Imagine you wake up in a different universe and visit a lab. The scientists are busy injecting mice and pipetting reagents. You ask them to describe their work and they respond “we’re putting various things together and looking for something interesting”. When you try to explain the concept of the scientific method — forming hypotheses, using controls, recording procedures, they reply “oh, ‘science’ is just a term people invented to justify getting paid more”.
Although this sounds like a ridiculous story, it often describes discussions of data science. When I hear “data science is just statistics” it gives me the same unease as if you would hear “bench science is just pipetting”.
Data Science is the application of the scientific method to data — making testable hypotheses and evaluating them with sound, reproducible design, using controls and baselines, thinking about how many tests you ran for a positive outcome, compiling multiple lines of evidence and presenting evidence clearly.
In bench science, you apply these principles using reagents and machines to make discoveries. Science doesn’t just happen when you pour reagents together. You need to structure a sound design based on what you know with a well-considered plan to test what you don’t. In data science, your reagent is data. Data science is about making sure you have the right reagent (data), that they are not contaminated or expired, that you them in well-designed experiments
Though I would this would seem self-evident and the distinction between science and data science irrelevant, the amount of “data science is statistics” or “data science is just something to get you paid” makes me think it’s quite important to clearly articulate this definition of data science.
This article is an outgrowth of a discussion good friend and former colleague David Shaywitz, who asked “what is a data science mindset” and “how is it different from what pharma does”. I think David found this answer unsatisfying because he feels that this is what pharma already does.
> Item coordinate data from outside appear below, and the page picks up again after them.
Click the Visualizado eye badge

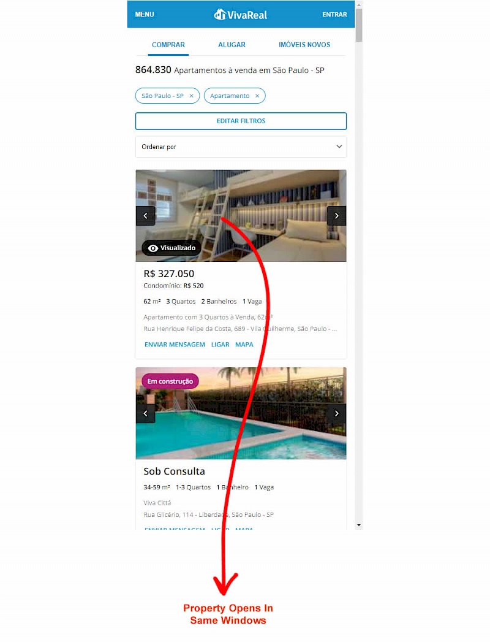[172, 248]
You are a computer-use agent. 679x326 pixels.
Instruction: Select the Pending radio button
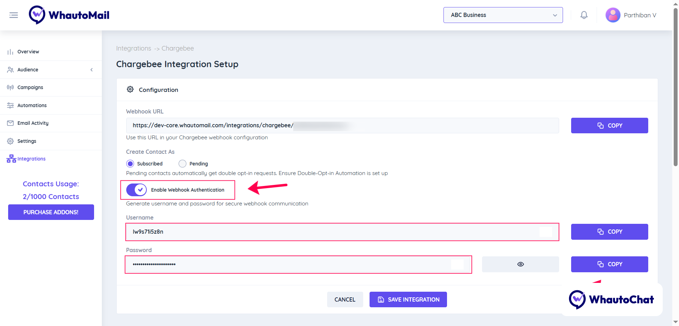click(182, 164)
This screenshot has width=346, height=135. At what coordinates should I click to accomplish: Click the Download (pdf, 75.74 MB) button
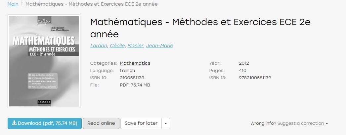45,123
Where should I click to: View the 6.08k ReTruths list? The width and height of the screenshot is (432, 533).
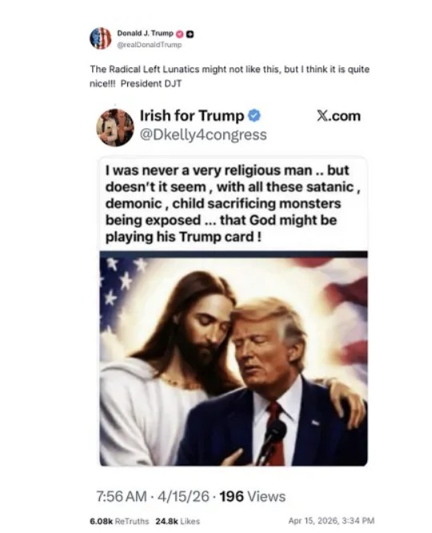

Generally, I care more about what data science is. I’m not here to throw shade on pharma practices. I’ve seen well and poorly designed research at both the bench and the terminal done in pharma, tech, and academia. However, I think I can articulate some important distinctions:
Data as an Input Versus Data as an Output
I think that there is one large cultural difference in “data science” as opposed to traditional bench science (and this difference is holds true in many but not all pharma settings). Traditionally, people are used to considering data as an output of experiments.
It’s not like the concept of the scientific method is foreign in pharma. David’s example of randomized clinical trials is one of the most rigorous manifestations of scientific design and practice you can have. But in a trial, look at where all of the emphasis on experimental design goes. It all goes into designing the enrollment, procedures, and collection. It is true that managing data is an essential part of an trial, but not in a way that affords any agency or discovery in the data. In fact, a trial is specifically designed (and rightly so) to limit the ability to do anything but yield a single, fixed statistically valid outcome.
The difference in data science is that data is an input. The problem is that many are conditioned to think of data as the object of value which comes out of experiments, so there is an attitude that just by compiling a big enough warehouse of these valuable outputs discoveries, will naturally arise. Unfortunately, it’s very difficult to design effective studies when you don’t have control over the processes that give you your inputs (imagine if in enrolling a clinical trial you had to take any random person, whether they had the disease of interest or not).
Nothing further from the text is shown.